• Exercise aim: Go through the records below and copy out every line holding "pixels".
--- Exercise data Enclosed Below ---
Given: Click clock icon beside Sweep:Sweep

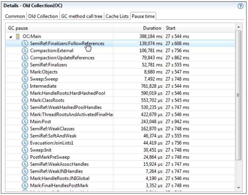Looking at the screenshot, I should coord(25,79).
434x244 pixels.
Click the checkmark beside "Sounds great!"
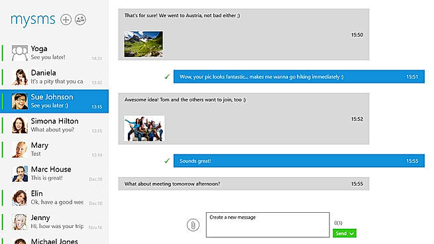[x=167, y=160]
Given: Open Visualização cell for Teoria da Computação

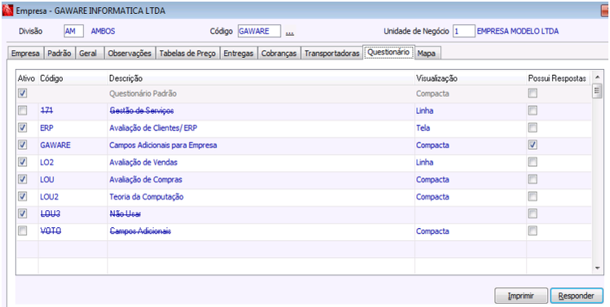Looking at the screenshot, I should pyautogui.click(x=470, y=197).
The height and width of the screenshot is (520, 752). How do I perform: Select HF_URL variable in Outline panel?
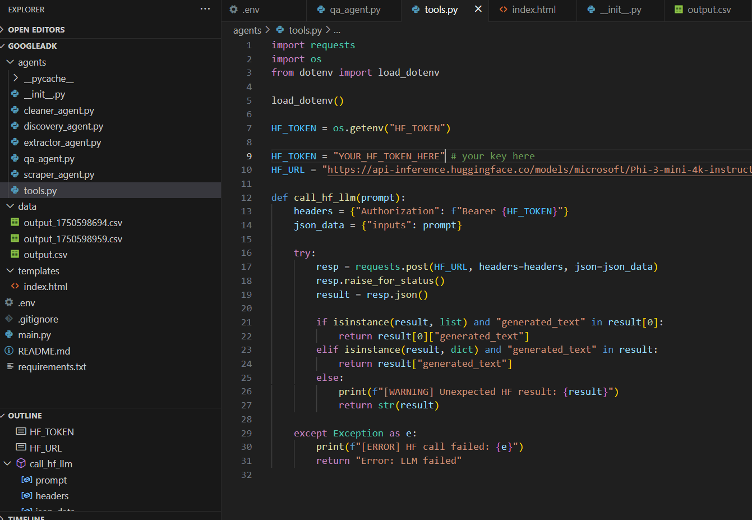coord(45,448)
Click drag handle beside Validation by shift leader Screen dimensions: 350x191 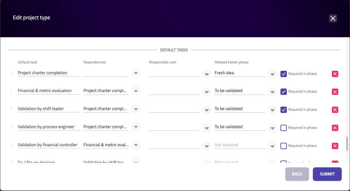click(11, 109)
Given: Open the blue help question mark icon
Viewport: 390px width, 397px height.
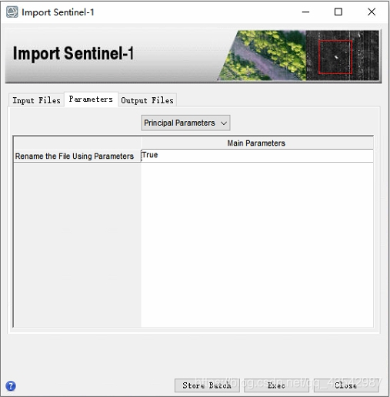Looking at the screenshot, I should coord(11,385).
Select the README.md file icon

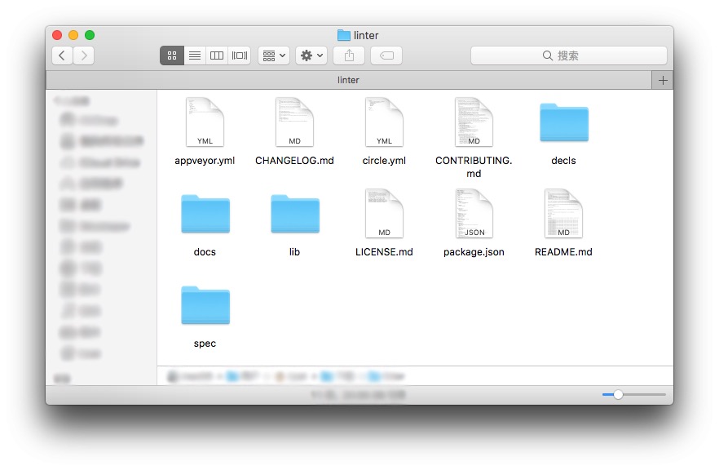click(563, 214)
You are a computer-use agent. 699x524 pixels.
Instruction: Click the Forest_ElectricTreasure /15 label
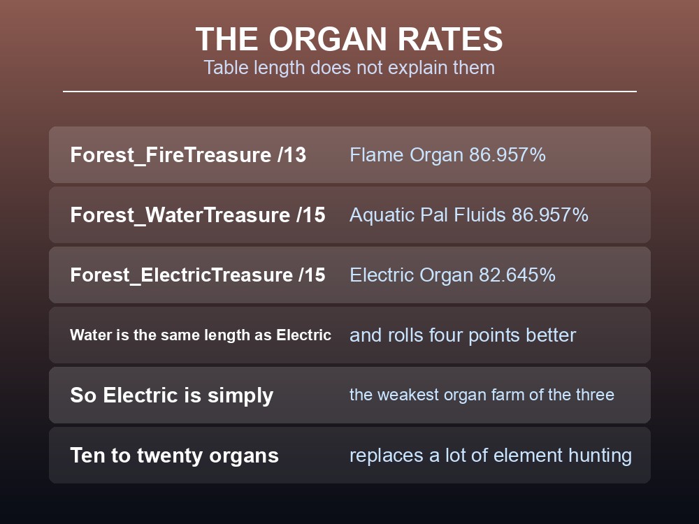click(x=198, y=275)
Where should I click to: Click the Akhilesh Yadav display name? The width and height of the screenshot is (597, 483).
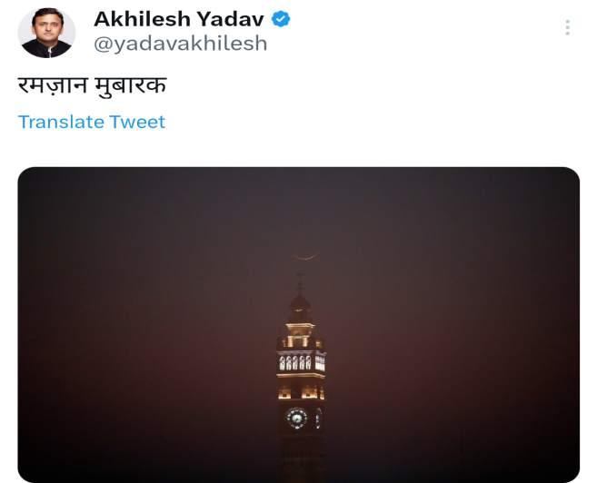coord(179,19)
--- End of Enclosed Exercise data ---
• Task answer:
434x244 pixels.
You are a computer-use agent. 699x524 pixels.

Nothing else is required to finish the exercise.